→ ABOUT THIS EXERCISE:
The copy should begin at the line containing "Instruction: Open the" and end with the last line below, every line exact and no picture included.

┌─ RECORD SET

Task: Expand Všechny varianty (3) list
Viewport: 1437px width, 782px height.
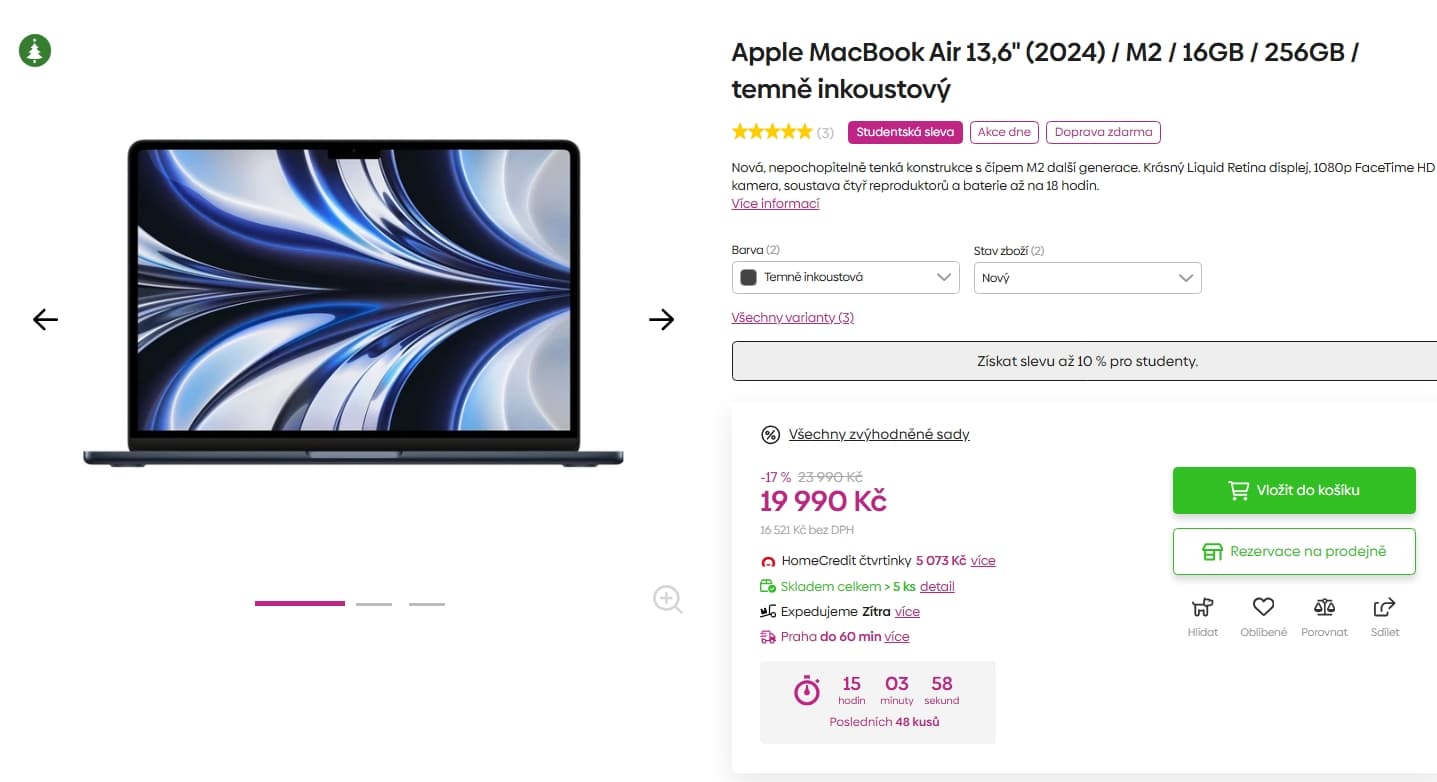Action: 792,317
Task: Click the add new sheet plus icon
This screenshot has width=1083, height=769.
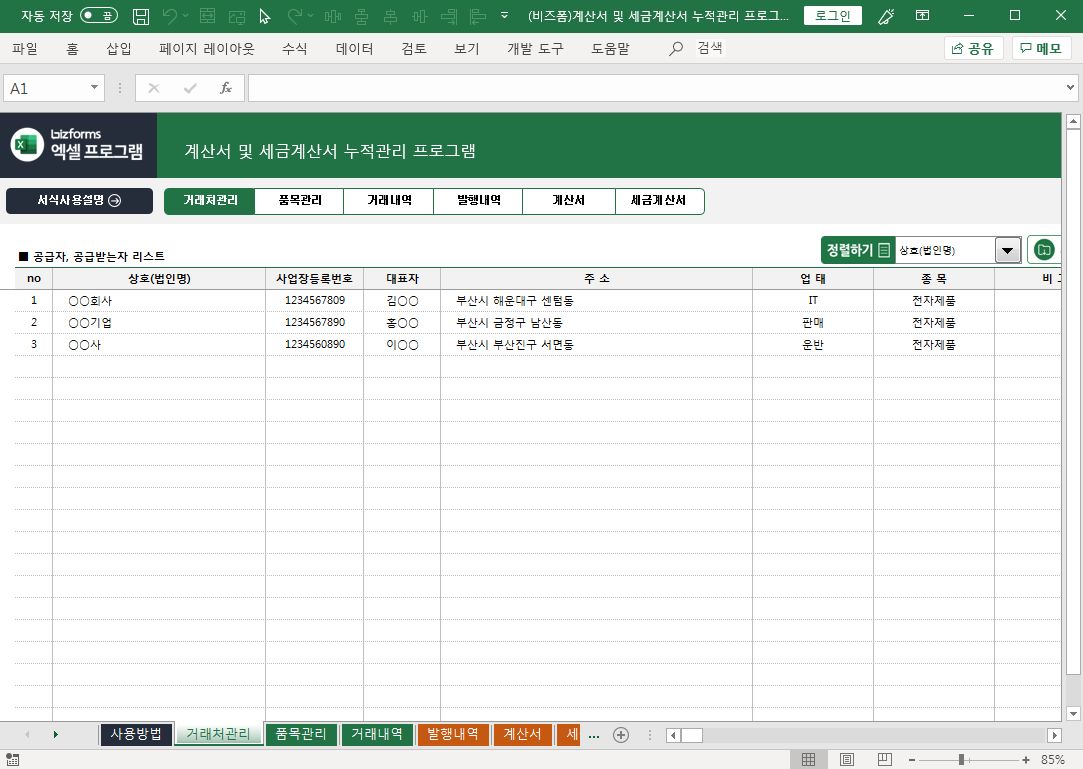Action: tap(620, 735)
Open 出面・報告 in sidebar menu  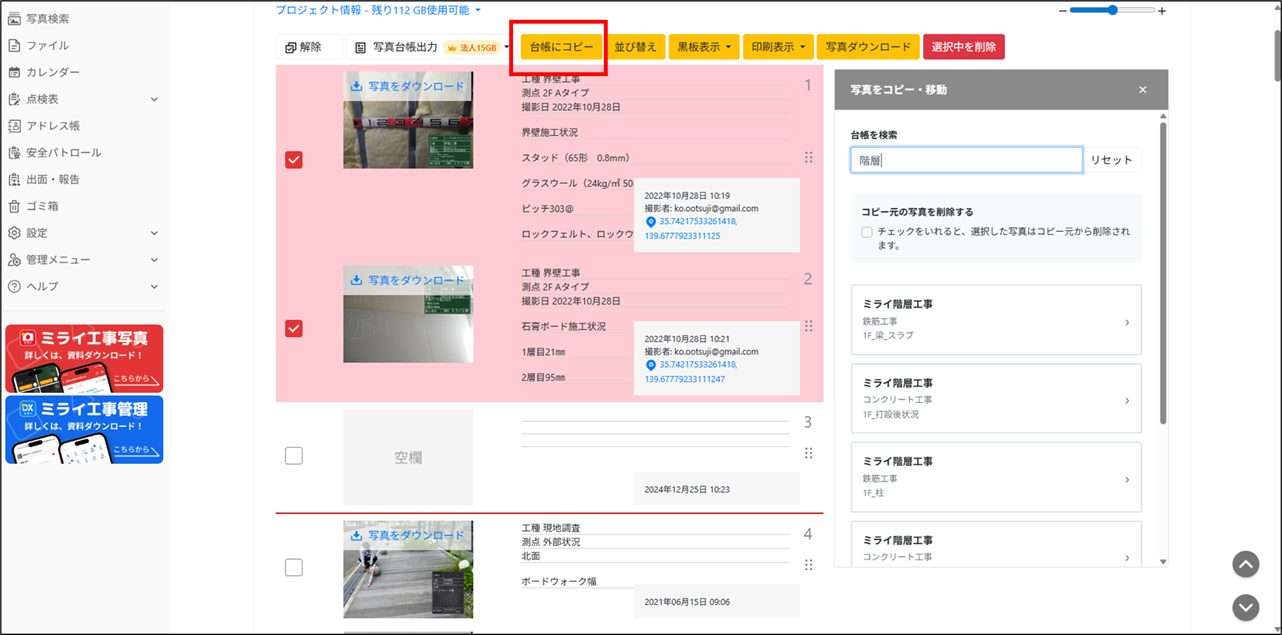click(x=53, y=180)
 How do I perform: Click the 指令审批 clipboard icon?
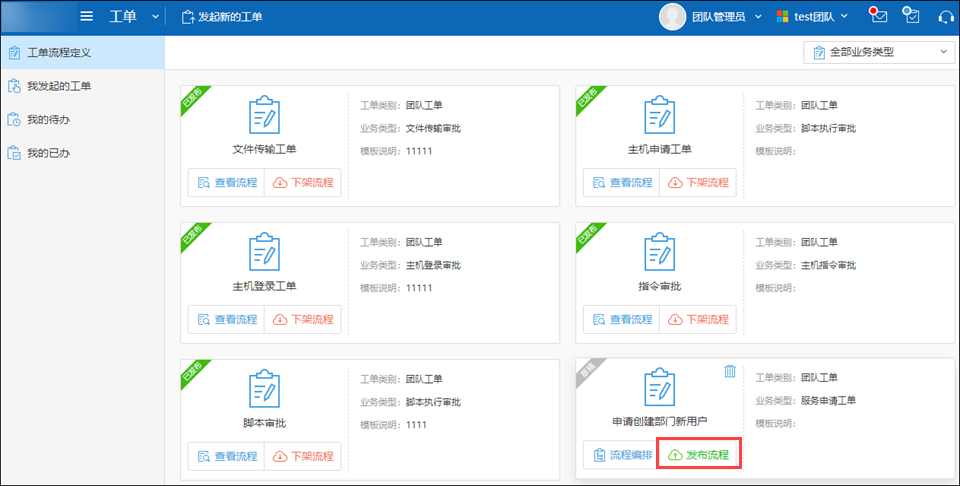pos(659,252)
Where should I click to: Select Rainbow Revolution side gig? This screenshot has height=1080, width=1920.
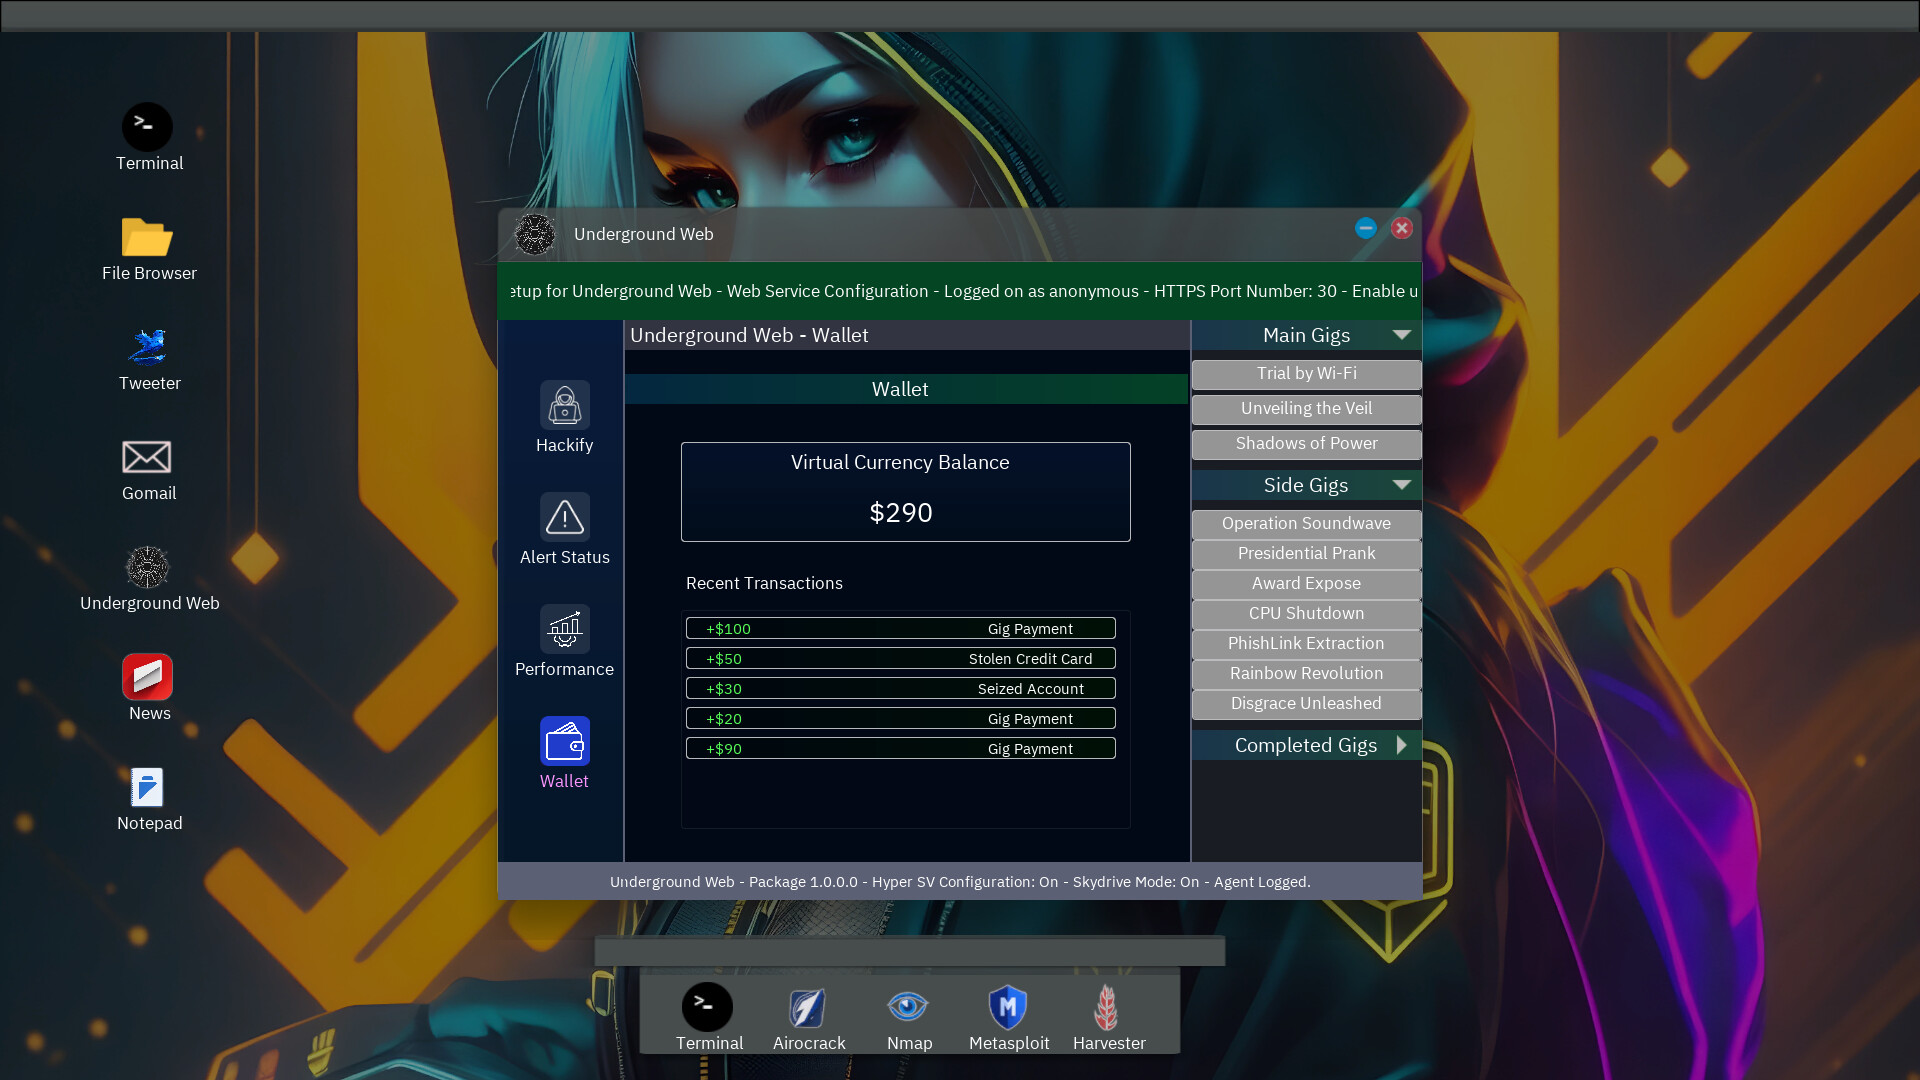coord(1305,673)
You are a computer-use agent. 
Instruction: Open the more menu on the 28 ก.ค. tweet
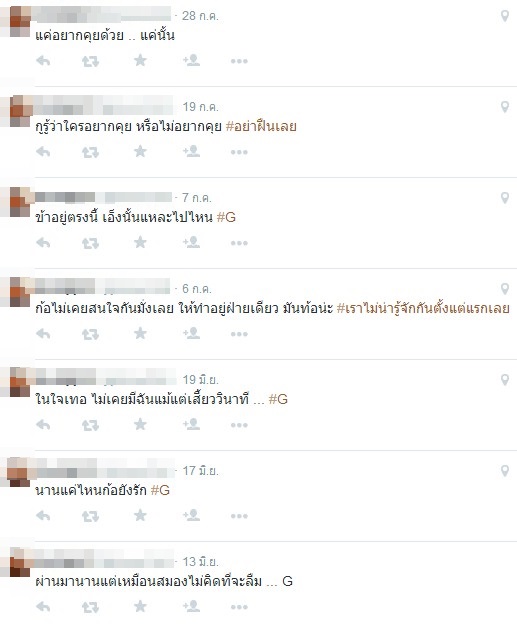pos(239,61)
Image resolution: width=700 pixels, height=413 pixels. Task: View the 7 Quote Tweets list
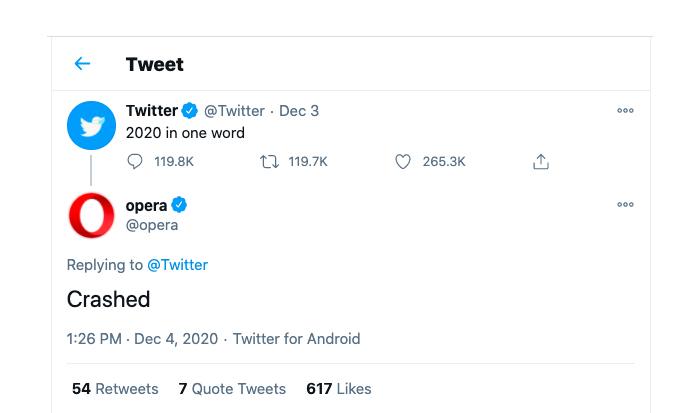(x=232, y=388)

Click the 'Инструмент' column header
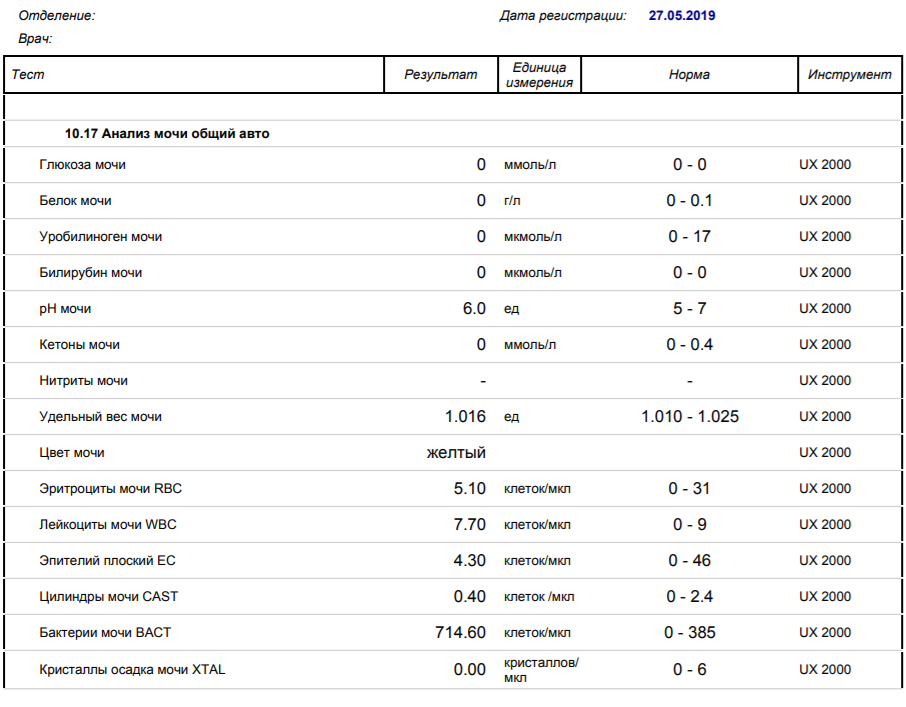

└─

→ YOUR SOLUTION:
Instruction: Open the more menu on the 28 ก.ค. tweet
pos(239,61)
Image resolution: width=700 pixels, height=413 pixels. Task: View the 7 Quote Tweets list
(x=232, y=388)

Click the 'Инструмент' column header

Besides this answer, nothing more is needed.